Japan Art and Yasui Sotaro: Eclectic Landscapes
Lee Jay Walker
Modern Tokyo Times

The Japanese artist Yasui Sotaro (1888-1955) witnessed momentous changes. This includes the dynamic Meiji Period (1868-1912), openness during the Taisho Period (1912-1926), extreme nationalism during the early Showa Period, and post-war poverty and gradual recovery.
Yasui Sotaro studied under the acclaimed Asai Chu, who sadly died in 1907 when he was still a teenager. In France, he studied under Jean-Paul Laurens at the highly acclaimed Académie Julian.

The Artizon Museum says, “After returning from France, Yasui Sotaro found himself unable to paint as he wished, due to the differences in landscape, light, models, and the social context of art.
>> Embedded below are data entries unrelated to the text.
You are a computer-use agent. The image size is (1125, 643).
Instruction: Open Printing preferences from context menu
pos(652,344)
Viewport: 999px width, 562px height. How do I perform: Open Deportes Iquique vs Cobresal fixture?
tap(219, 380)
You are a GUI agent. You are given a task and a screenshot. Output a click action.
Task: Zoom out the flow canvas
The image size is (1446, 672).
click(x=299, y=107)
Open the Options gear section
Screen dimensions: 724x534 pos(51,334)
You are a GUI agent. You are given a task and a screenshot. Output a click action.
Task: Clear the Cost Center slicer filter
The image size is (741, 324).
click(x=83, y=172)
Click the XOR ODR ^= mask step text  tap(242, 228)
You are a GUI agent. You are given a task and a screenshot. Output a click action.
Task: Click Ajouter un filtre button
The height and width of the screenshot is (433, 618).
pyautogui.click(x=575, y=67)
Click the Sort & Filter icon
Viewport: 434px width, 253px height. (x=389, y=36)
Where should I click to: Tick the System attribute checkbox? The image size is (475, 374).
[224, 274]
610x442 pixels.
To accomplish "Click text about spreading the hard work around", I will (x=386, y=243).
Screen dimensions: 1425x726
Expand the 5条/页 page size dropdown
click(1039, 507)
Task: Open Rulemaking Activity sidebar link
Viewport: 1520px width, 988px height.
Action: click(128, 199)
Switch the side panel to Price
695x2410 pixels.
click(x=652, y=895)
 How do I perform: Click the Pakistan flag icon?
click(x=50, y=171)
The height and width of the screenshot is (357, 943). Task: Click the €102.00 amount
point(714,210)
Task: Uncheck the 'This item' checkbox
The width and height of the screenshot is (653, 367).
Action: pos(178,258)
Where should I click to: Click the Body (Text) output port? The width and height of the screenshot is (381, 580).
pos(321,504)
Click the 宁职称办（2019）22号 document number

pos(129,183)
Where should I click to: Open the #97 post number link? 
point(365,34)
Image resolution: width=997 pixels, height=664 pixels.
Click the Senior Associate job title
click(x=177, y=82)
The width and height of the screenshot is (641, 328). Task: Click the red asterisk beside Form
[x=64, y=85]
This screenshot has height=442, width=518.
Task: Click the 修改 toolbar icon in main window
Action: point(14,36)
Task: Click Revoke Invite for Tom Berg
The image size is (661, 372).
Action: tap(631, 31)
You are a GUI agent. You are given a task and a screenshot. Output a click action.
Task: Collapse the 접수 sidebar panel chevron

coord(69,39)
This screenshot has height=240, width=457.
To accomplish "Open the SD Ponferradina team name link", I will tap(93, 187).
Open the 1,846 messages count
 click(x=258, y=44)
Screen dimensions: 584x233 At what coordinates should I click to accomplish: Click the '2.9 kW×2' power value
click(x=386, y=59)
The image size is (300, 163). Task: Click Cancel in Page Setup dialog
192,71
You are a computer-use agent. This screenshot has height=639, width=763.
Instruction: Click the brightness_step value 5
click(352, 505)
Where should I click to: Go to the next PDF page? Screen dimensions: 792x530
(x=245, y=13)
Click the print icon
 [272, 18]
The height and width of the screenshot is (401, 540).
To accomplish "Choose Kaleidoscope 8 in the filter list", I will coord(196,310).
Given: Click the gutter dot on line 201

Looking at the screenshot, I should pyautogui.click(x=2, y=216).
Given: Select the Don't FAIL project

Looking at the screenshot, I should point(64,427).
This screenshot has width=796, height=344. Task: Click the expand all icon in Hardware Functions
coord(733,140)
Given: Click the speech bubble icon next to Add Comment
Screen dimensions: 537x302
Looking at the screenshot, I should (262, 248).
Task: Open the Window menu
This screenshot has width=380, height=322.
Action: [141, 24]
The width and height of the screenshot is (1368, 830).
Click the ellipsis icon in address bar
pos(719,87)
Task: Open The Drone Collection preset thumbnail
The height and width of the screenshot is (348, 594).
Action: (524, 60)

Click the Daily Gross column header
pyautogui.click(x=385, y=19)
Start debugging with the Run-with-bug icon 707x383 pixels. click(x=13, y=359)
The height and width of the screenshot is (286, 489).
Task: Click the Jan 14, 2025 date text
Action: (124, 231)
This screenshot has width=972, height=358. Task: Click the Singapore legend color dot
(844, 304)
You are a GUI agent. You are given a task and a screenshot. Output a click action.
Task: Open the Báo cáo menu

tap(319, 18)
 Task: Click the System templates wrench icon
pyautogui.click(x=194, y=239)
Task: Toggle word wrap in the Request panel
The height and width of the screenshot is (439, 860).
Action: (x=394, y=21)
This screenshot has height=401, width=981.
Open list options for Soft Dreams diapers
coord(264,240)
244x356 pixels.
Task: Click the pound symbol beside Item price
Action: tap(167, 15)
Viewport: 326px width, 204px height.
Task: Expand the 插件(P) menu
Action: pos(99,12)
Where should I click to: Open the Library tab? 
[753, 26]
After fifteen years of struggle, he achieved what came to be called the Yasui style: clean lines, lively palette, and effective use of black to highlight colors. That style began to bloom in about 1929 in his paintings of the human figure and soon appeared in his still lifes. This rose-scented painting of roses in an Imari vase, against a lacquer black background, is a quintessential work from that early period.”
Distinguished art pieces by Yasui Sotaro include Autumn at Lake Towada, A Suburb of Kyoto, Black-haired Woman, Early Summer, Girl in New-Year Clothes, Landscape in the Boso Peninsula, Oirase Stream, Portrait of Chin-Jung, Portrait of a GIrl, Roses, and Shiroyama in Autumn.

The Hiroshima Museum says, “A Western-style painter in Japan. He was active in the Showa period, called ‘The Epoch of Yasui and Umehara’, with his rival, UMEHARA Ryuzaburo. He made a powerful style of painting, called ‘The Yasui Style’, with deformations, omissions, (and) distinctive colors.”